The applicants ’ complaints under Article 3 of the Convention concerning the inadequate conditions of detention were communicated to the Russian Government (“the Government”) . In application no. 3374/17, the applicant also raised a complaint under the Article 13 of the Convention.
THE LAW
A. Joinder of the applications
Having regard to the similar subject matter of the applications, the Court finds it appropriate to examine them jointly in a single decision.
B. Complaints under Article 3 of the Convention ( inadequate conditions of detention )

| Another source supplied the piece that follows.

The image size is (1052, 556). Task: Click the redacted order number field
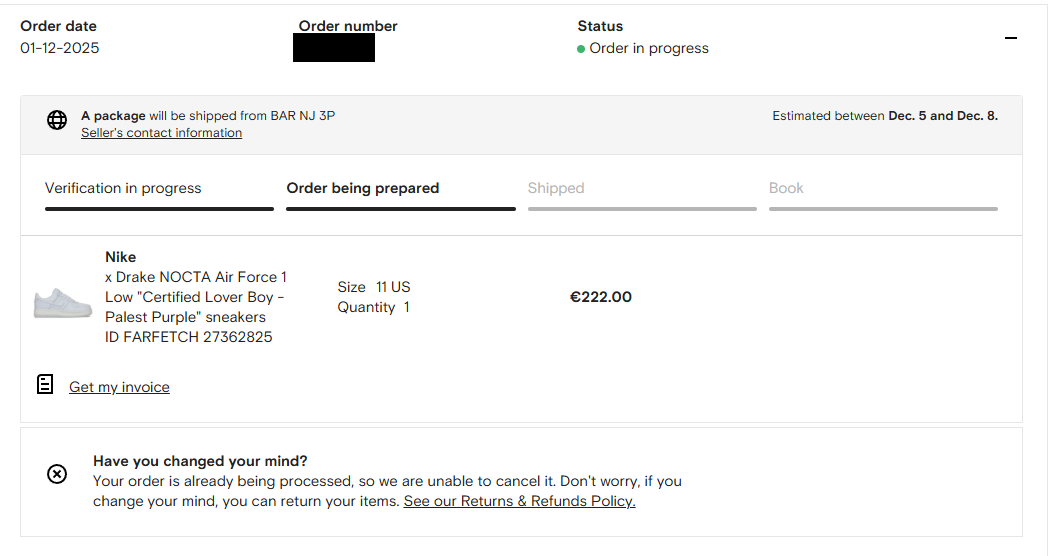click(x=334, y=48)
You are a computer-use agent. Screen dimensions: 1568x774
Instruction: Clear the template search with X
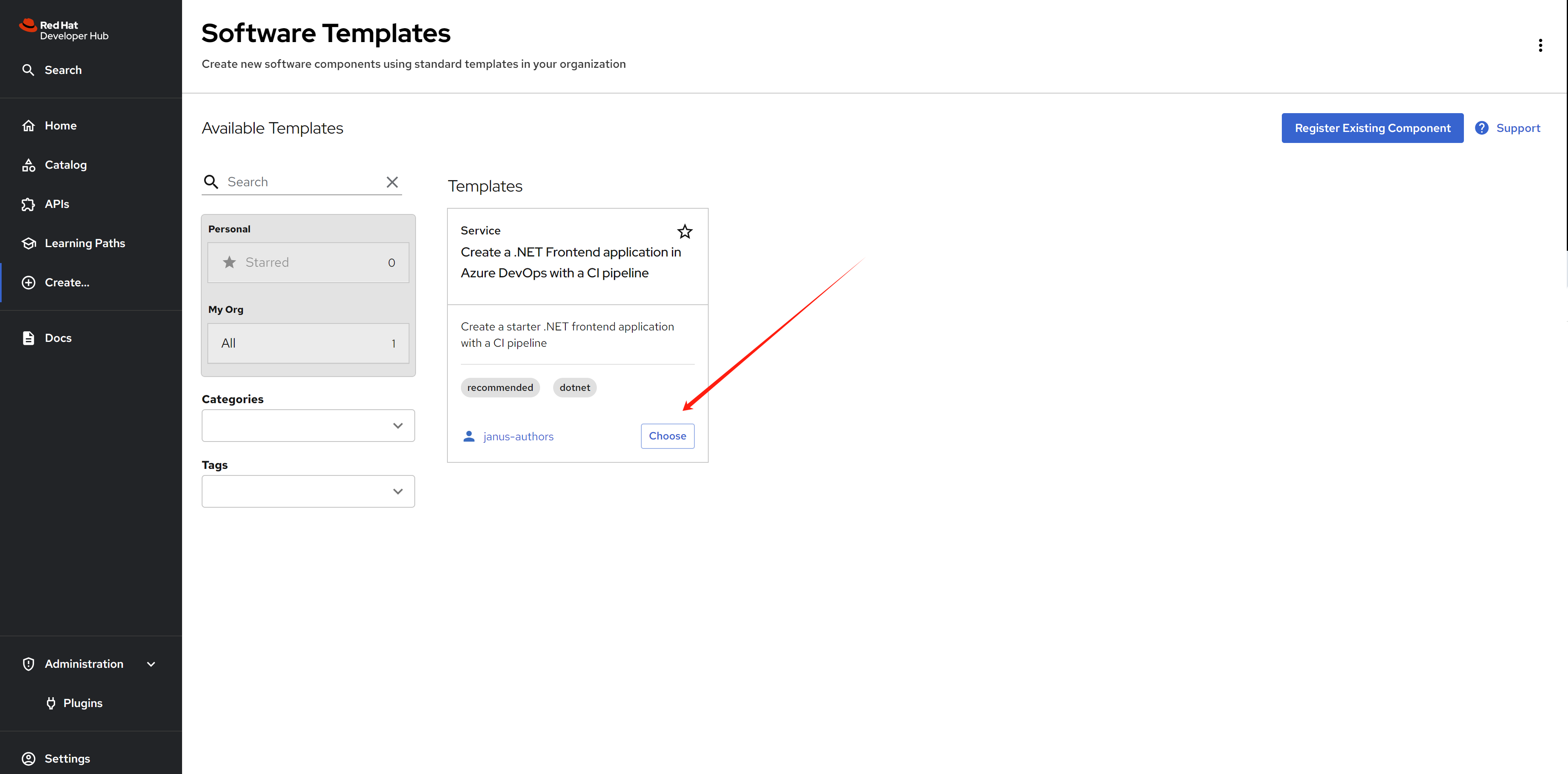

The Court reiterates that it adopts conclusions after evaluating all the evidence, including such inferences as may flow from the facts and the parties ’ submissions. According to its established case-law, proof may follow from the coexistence of sufficiently strong, clear and concordant inferences or of similar unrebutted presumptions of fact (see, for example, Ananyev and Others v. Russia , nos. 42525/07 and 60800/08, § 121, 10 January 2012). In cases regarding conditions of detention the burden of proof may, under certain circumstances, be shifted to the authorities (see Salman v. Turkey [GC], no. 21986/93, § 100, ECHR 2000-VII; see also Mathew v. the Netherlands , no. 24919/03, § 156, ECHR 2005 IX). Nevertheless, an applicant must provide an elaborate and consistent account of the conditions of his or her detention, mentioning the specific elements which would enable the Court to determine that the complaint is not manifestly ill-founded or inadmissible on any other grounds.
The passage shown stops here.